October 2024 — Monthly analysis of Russian fossil fuel exports and sanctions

By Vaibhav Raghunandan, Europe-Russia Analyst and Research Writer, and Luke Wickenden, Energy Analyst

While Russian revenues continued their slide, revenues from seaborne crude oil soared for the first time in four months

Key findings

  • Russia’s monthly fossil fuel export revenues dropped 4% to EUR 620 mn per day in October. 
  • In October, Russia’s monthly export revenues from seaborne crude oil saw a 10% rise, the first in four months, to EUR 210 mn per day. 
  • France was the largest importer of Russian fossil fuels within the EU in October, importing Russian LNG worth EUR 233 mn.
  • In October, 399 vessels exported Russian crude oil and oil products, of which 222 were ‘shadow’ tankers. 30% of  these ‘shadow’ vessels were at least 20 years old.  
  • From the period of the introduction of the EU sanctions in December 2022 to the end of October 2024, thorough enforcement of the price cap would have cut Russia’s export revenues by 8% (EUR 23.98 bn). In October alone, full enforcement of the price cap would have cut revenues by 8% (approximately EUR 0.8 bn).
  • A lower price cap of USD 30 per barrel (still well above Russia’s production cost, which averages USD 15 per barrel) would have slashed Russia’s oil export revenue by 25% (EUR 71 bn) from the start of the sanctions until the end of October 2024. A USD 30 per barrel price cap would have slashed Russian revenues by 22% (EUR 2.67 bn) in October alone.

Trends in total export revenue

  • In October, Russia’s monthly fossil fuel export revenues dropped 4% to EUR 620 mn per day. 
  • Revenues from seaborne crude oil (EUR 210 mn per day) saw a 10% month-on-month rise — the first in four months. There was a 6% month-on-month rise in the volume of exports in October.
━━━━━━━━━━
• [Exercise objective]: Rewrite the Russian fossil fuel exports analysis from "Key findings" up to and including "EUR 0.8 bn).", swapping "shadow" for "dark fleet" wherever it occurs.

• [Material shown]:
━━━━━━━━━━
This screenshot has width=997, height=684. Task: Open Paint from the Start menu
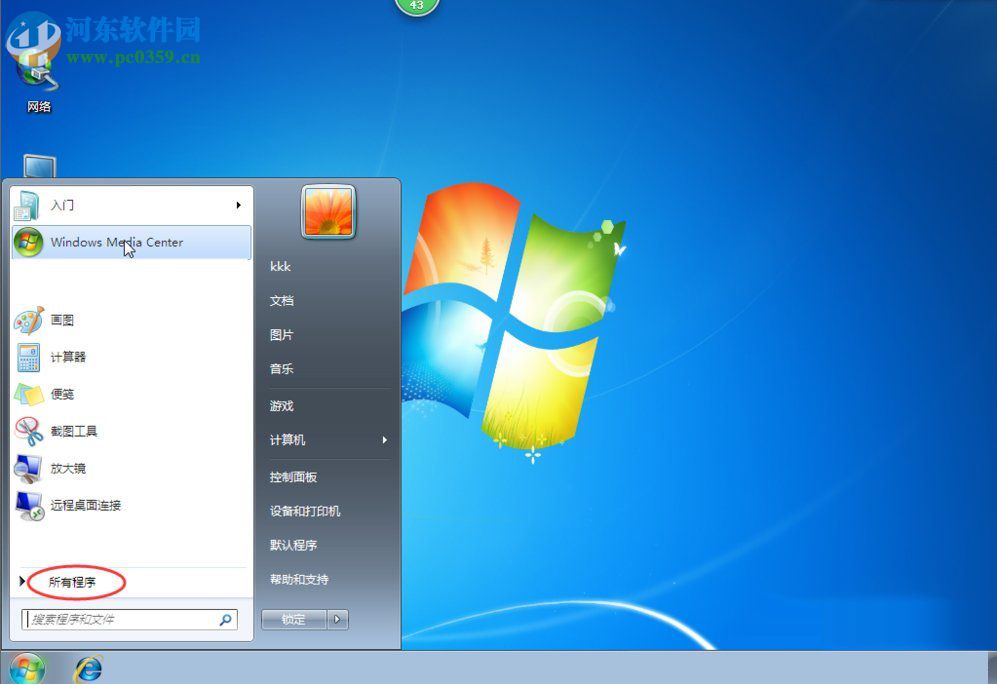60,320
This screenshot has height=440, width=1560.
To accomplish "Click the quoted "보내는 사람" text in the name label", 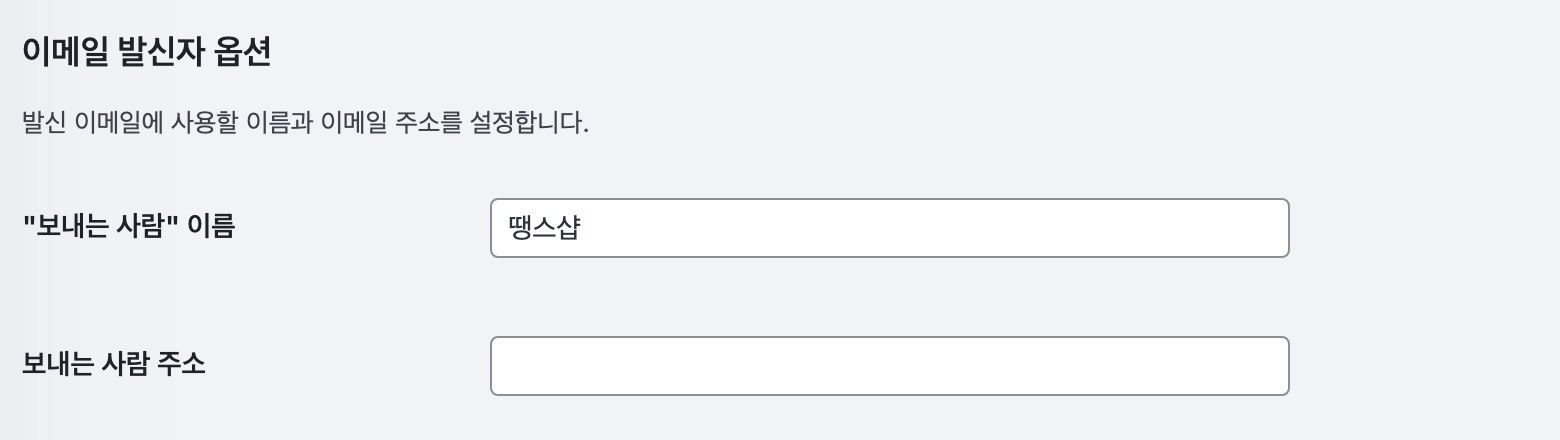I will point(100,226).
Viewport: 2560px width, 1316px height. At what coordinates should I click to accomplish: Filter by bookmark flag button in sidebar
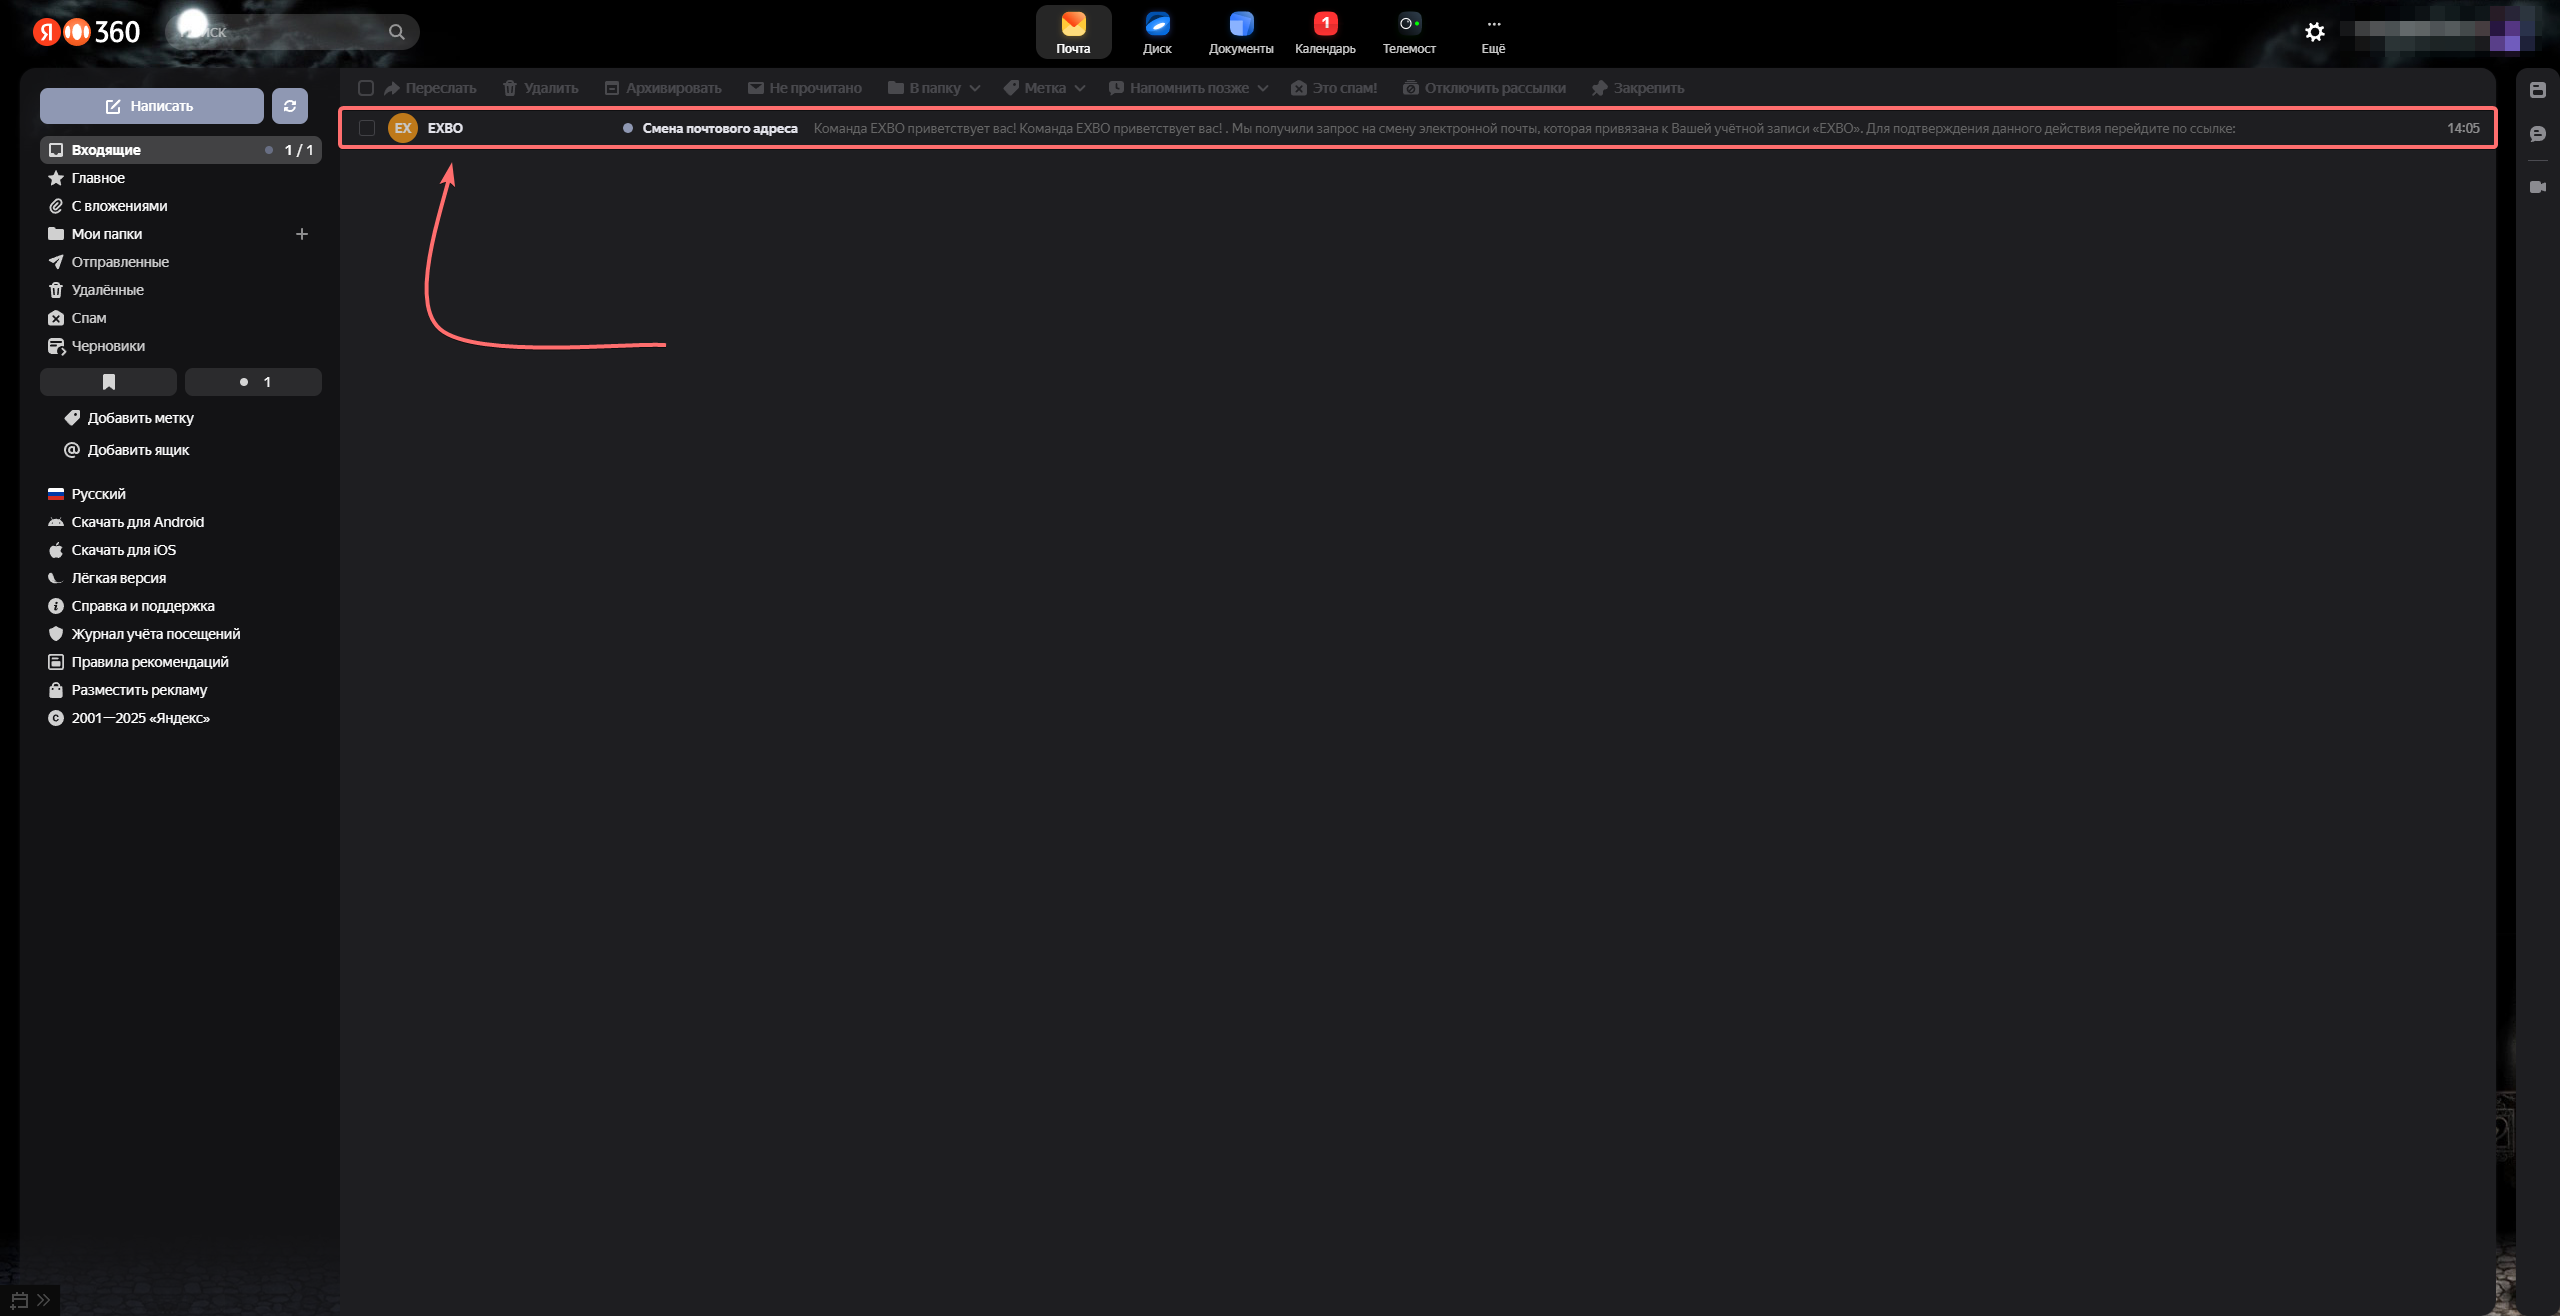coord(108,382)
━━━━━━━━━━
• [Task response]:
Key findings

  • Russia’s monthly fossil fuel export revenues dropped 4% to EUR 620 mn per day in October. 
  • In October, Russia’s monthly export revenues from seaborne crude oil saw a 10% rise, the first in four months, to EUR 210 mn per day. 
  • France was the largest importer of Russian fossil fuels within the EU in October, importing Russian LNG worth EUR 233 mn.
  • In October, 399 vessels exported Russian crude oil and oil products, of which 222 were ‘dark fleet’ tankers. 30% of  these ‘dark fleet’ vessels were at least 20 years old.  
  • From the period of the introduction of the EU sanctions in December 2022 to the end of October 2024, thorough enforcement of the price cap would have cut Russia’s export revenues by 8% (EUR 23.98 bn). In October alone, full enforcement of the price cap would have cut revenues by 8% (approximately EUR 0.8 bn).